Re: What to do about Offline_Uncorrectable and Pending_Sector in RAID1

From: Bruce Merry <bmerry@gmail.com>
To: Anthony Youngman <antlists@youngman.org.uk>
Cc: linux-raid@vger.kernel.org
Subject: Re: What to do about Offline_Uncorrectable and Pending_Sector in RAID1
Date: Sun, 13 Nov 2016 22:51:18 +0200	[thread overview]
Message-ID: <CAHy4j_7F=gN9=7mEH-TsdVJR0YFxBzJK98WeJfuwtANoDEy93w@mail.gmail.com> (raw)
In-Reply-To: <942ab8be-cd5c-c6d1-d077-cd295b355c0c@youngman.org.uk>

On 13 November 2016 at 22:18, Anthony Youngman <antlists@youngman.org.uk> wrote:
> Quick first response ...
>
> On 13/11/16 18:46, Bruce Merry wrote:
>>
>> Hi
>>
>> I'm running software RAID1 across two drives in my home machine (LVM
>> on LUKS on RAID1). I've just installed smartmontools and run short
>> tests, and promptly received emails to tell me that one of the drives
>> has 4 offline uncorrectable sectors and 3 current pending sectors.
>> I've attached smartctl --xall output for sda (good) and sdb (bad).
>>
>> These drives are pretty old (over 5 years) so I'm going to replace
>> them as soon as I have time (and yes, I have backups), but in the
>> meantime I'd like advice on:
>>
> What drives are they? I'm guessing they're hunky-dory, but they don't fall
> foul of timeout mismatch, do they?
>
> https://raid.wiki.kernel.org/index.php/Timeout_Mismatch

smartctl reports "SCT Error Recovery Control command not supported".
Does that mean I should be worried? Is there any way to tell whether a
given drive I can buy online supports it?

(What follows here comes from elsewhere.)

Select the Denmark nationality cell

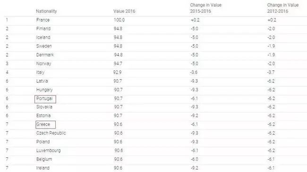(45, 55)
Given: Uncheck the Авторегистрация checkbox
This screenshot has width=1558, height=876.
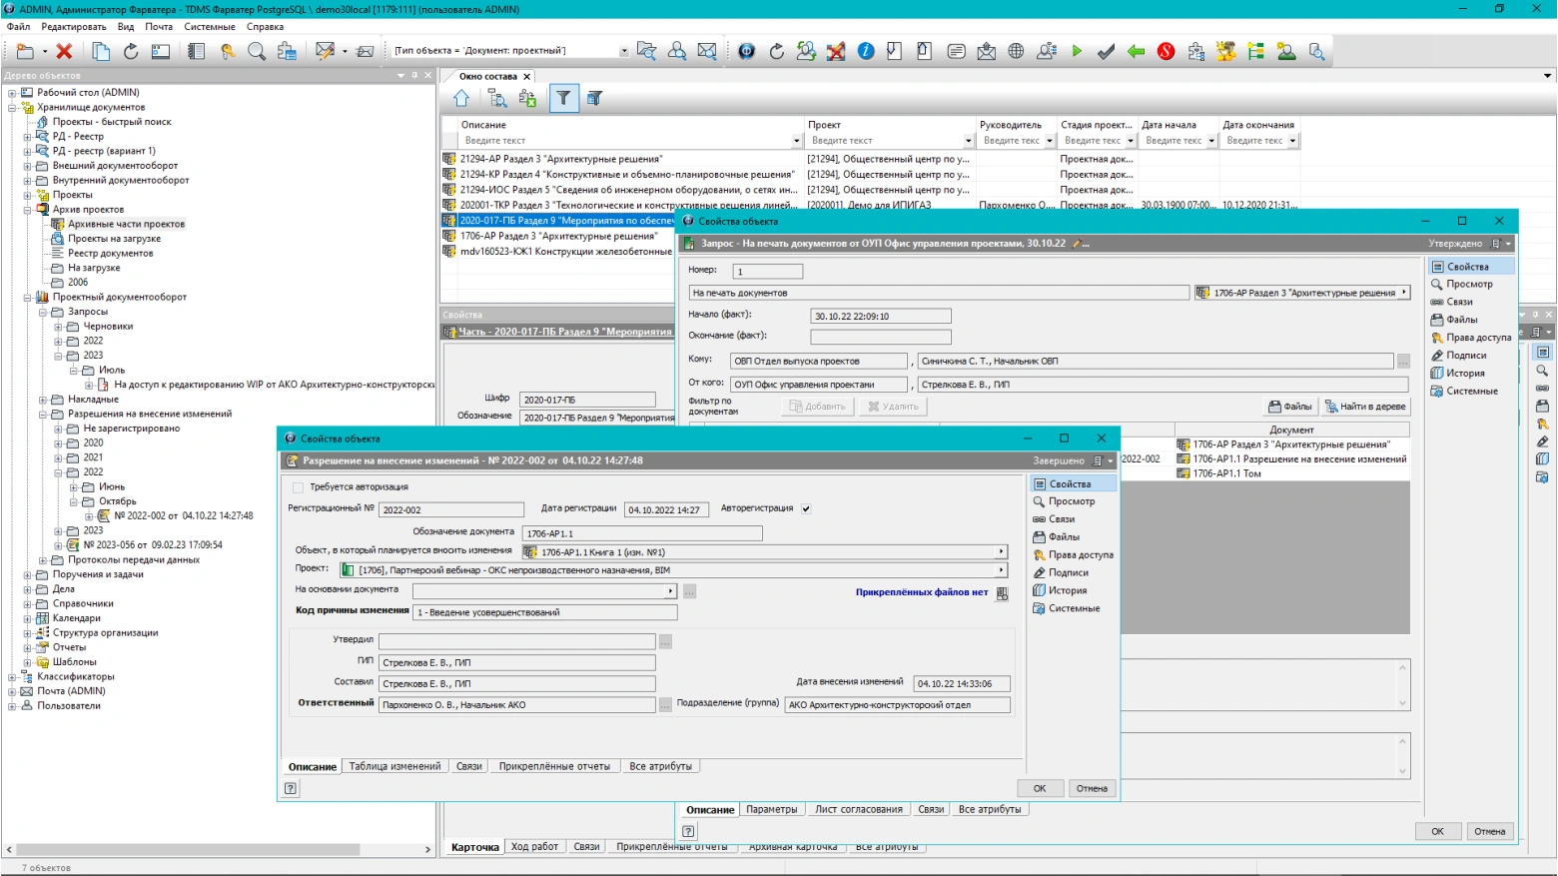Looking at the screenshot, I should tap(806, 508).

>> 1. What exactly this means. My understanding is that some data has
>> been lost (or may have been lost) on the drive, but the drive still
>> has spare sectors to remap things once the failed sectors are written
>> to. Is that correct?
>
>
> It may also mean that the four sectors at least, have already been remapped
> ... I'll let the experts confirm. The three pending errors might be where a
> read has failed but there's not yet been a re-write - and you won't have
> noticed because the raid dealt with it.

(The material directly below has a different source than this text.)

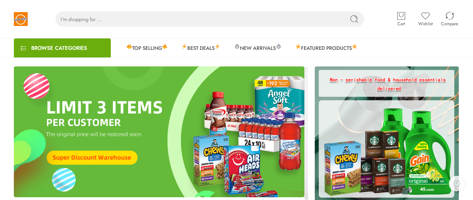Open the shopping cart icon
Image resolution: width=473 pixels, height=200 pixels.
click(x=401, y=16)
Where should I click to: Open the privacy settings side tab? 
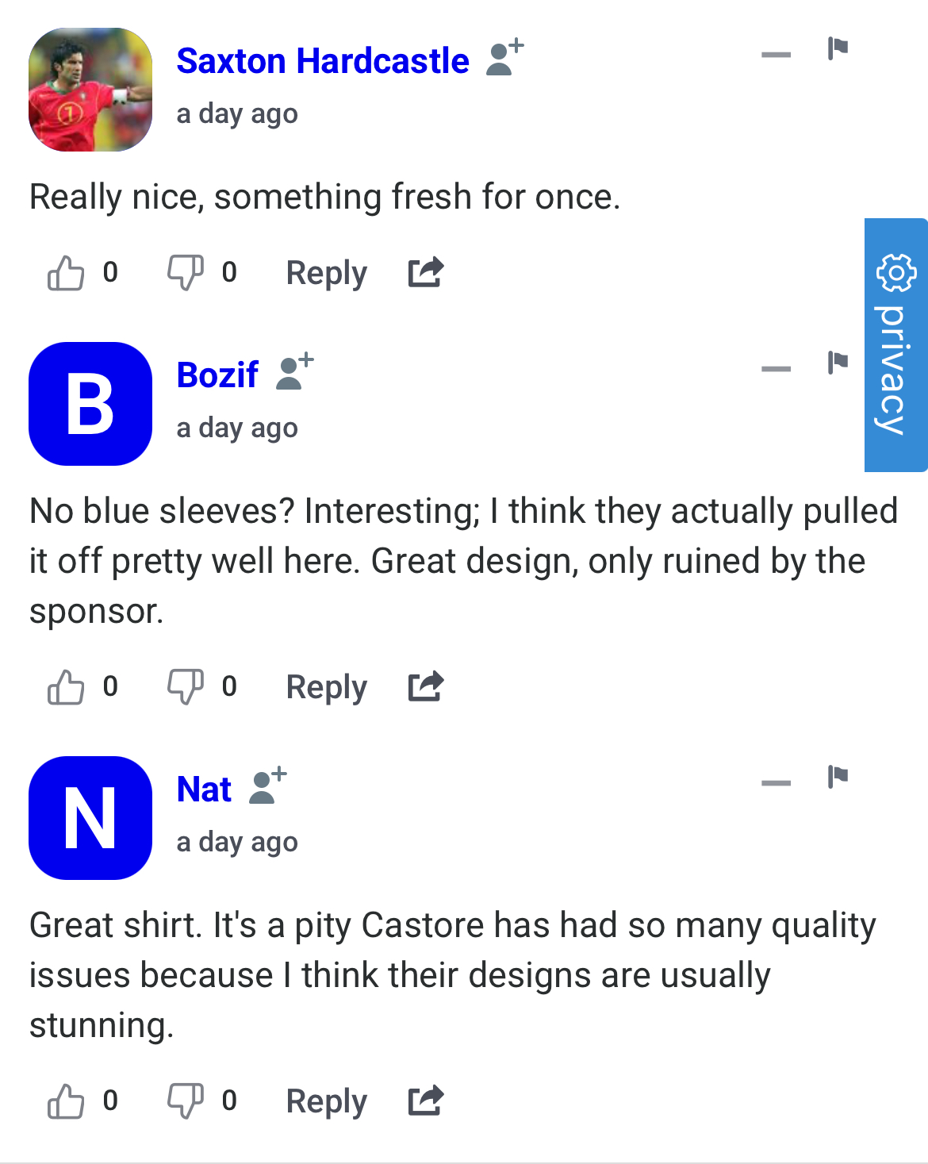tap(896, 345)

I'm guessing nothing has been remapped yet, because the
Reallocated_Sector_Ct and Reallocator_Event_ct are both zero.

>> 3. Assuming my understanding is correct, and that the sector falls
>> within the RAID1 partition on the drive, is there some way I can
>> recover the sectors from the other drive in the RAID1? As a last
>> resort I imagine I could wipe the suspect drive and then rebuild it
>> from the good one, but I'm hoping there's something less risky I can
>> do.
>
>
> Do a scrub? You've got seven errors total, which some people will say "panic
> on the first error" and others will say "so what, the odd error every now
> and then is nothing to worry about". The point of a scrub is it will
> background-scan the entire array, and if it can't read anything, it will
> re-calculate and re-write it.

Yes, that sounds like what I need. Thanks to Google I found
/usr/share/mdadm/checkarray to trigger this. It still has a few hours
to go, but now the bad drive has pending sectors == 65535 (which is
suspiciously power-of-two and I assume means it's actually higher and
is being clamped), and /sys/block/md0/md/mismatch_cnt is currently at
1408. If scrubbing is supposed to rewrite on failed reads I would have
expected pending sectors to go down rather than up, so I'm not sure
what's happening.

Thanks
Bruce
-- 
Dr Bruce Merry
bmerry <@> gmail <.> com
http://www.brucemerry.org.za/
http://blog.brucemerry.org.za/